I just remeber the peat and dead chicken on the label and put it back on the shelf


----------



## 4u2sm0ke (Dec 23, 2007)

Love the Green Answer...I am still looking for that soil...I have the nutes from a indoor grow shop.But have yet to find a supplier of the soil...I went with basic pot soil....wormcastings....pete....purlite...and in the bottom of the planter I put in the airsoft BB's...From Sons guns that broke...will see hove we did... 




Smoke:tokie: ....:bolt: ....GROW ROOM!!!!:hubba:


----------



## LoveTheGreen (Dec 24, 2007)

*On the Fox farm web site if you live in the states you can find retailers, in your state.

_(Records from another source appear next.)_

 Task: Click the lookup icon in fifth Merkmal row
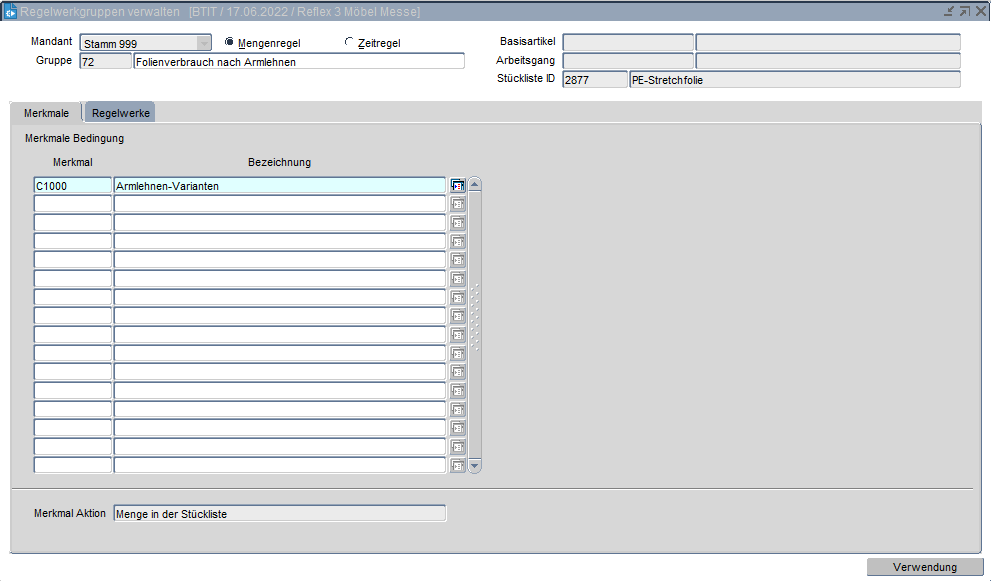[458, 260]
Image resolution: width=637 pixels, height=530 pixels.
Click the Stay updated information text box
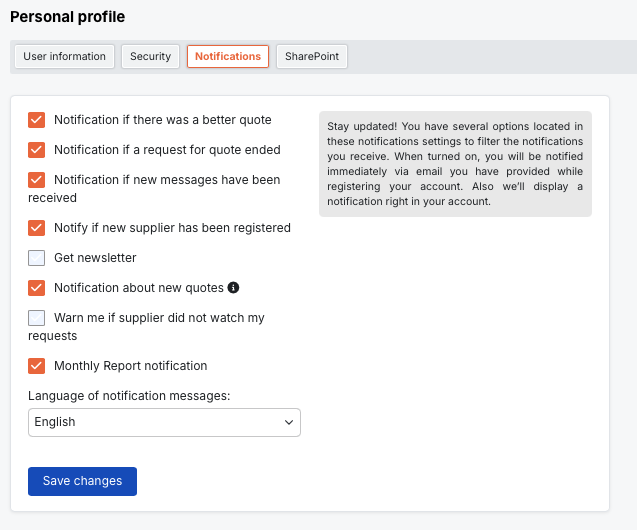[455, 164]
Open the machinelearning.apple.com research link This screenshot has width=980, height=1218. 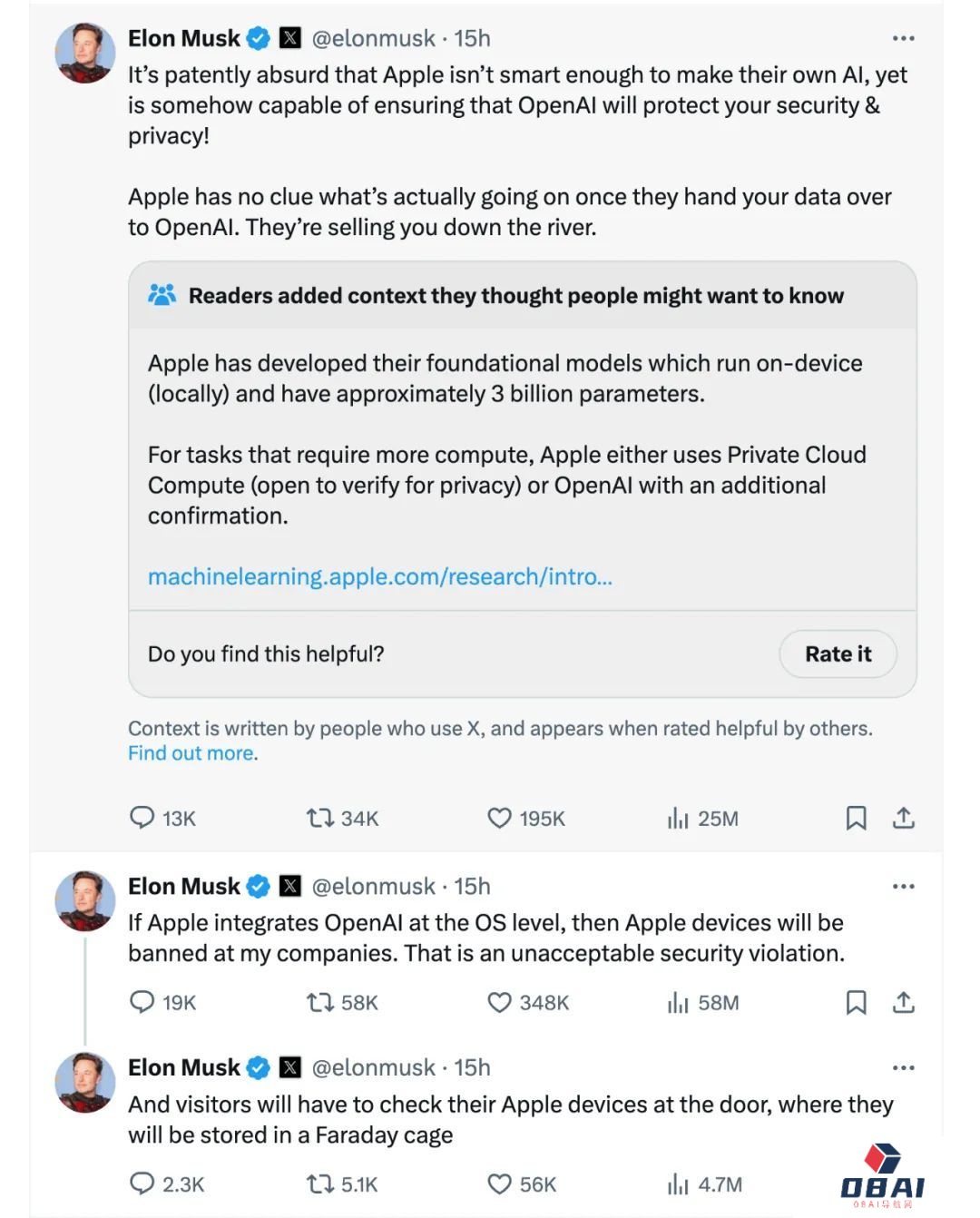[x=379, y=576]
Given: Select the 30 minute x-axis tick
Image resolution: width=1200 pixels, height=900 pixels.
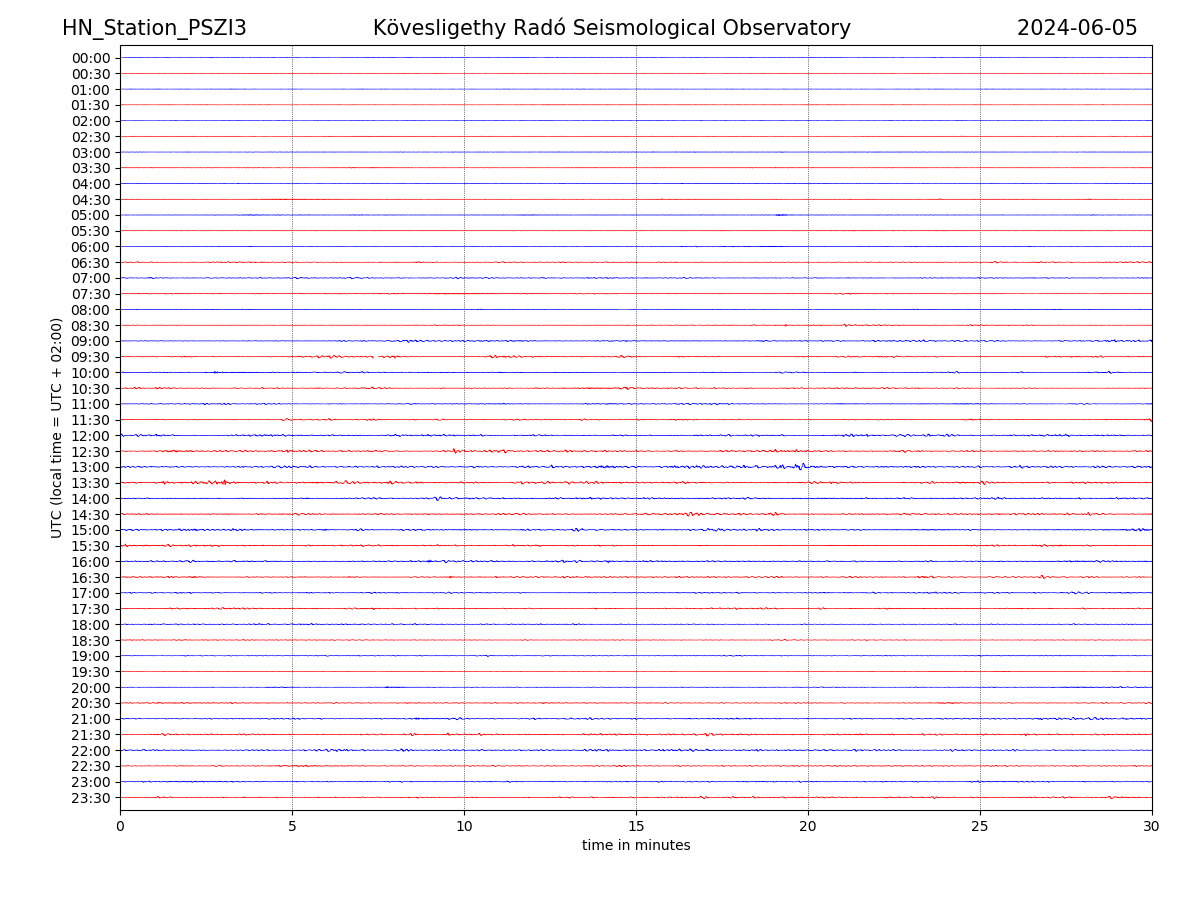Looking at the screenshot, I should pos(1152,826).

Heres the link hope it helps out. Marry Christmas man, hope yours is as green as mine.*
http://www.foxfarmfertilizer.com/buyfox_consumer_map.html


----------



## Dr.Dro (Dec 28, 2007)

Mr.Wakenbake said:
			
		

> Most organic soils are found on the cheap isle. My suggestion is to stay away from the name brands of soils and go look on the no name bag isles. You can find all the ingredients to make your own organic soil there. Organic humus, manure, peat moss, and a host of all kinds of goodies like sand and of course your dolomite lime..
> 
> A great do it yourself mix is
> 
> ...


 
Hey do you think this mix will work for a year round outdoor grow for vegetation and flower? Or should I find something better?
Dro:cool2:


----------



## jjsunderground (Dec 29, 2007)

Dr.Dro said:
			
		

> Hey do you think this mix will work for a year round outdoor grow for vegetation and flower? Or should I find something better?





			
				Dr.Dro said:
			
		

> Dro:cool2:



you should add some ready release guanos to the mix. :aok:


----------



## homegrown998 (Feb 19, 2009)

home depot has pro-mix, big bales for 7-8$ then you can add your own worm castings, bat guano ...whatever else


----------



## zipflip (May 14, 2009)

just curious while combin thru old threads readin i saw this bout you used airsoft BB's in bottom for drainage. assumin the same concept as puttin pebble rocks at bottom im guessin u were thinkin 4u?  well was curious if it was worth usin em or would it be better usin small rox. cuz i got a hole huge jug them dang BB's from when i use to have one them guns. but it broke an i got bout 50million them BB's lol.


----------



## 4u2sm0ke (May 14, 2009)

Hey zip..I used them  cuzz i had a lot..they worked great..But  IMO..the cost of them isnt worth buying for drainage..but  hell it uses them up:rofl:


----------



## zipflip (May 14, 2009)

well thats only reason y i asked. i have a bunch leftovers collectin dust oon the jug anyways lol.  thanks


----------



## Hick (May 14, 2009)

only use the organic bb's there zipper'... :rofl:..


----------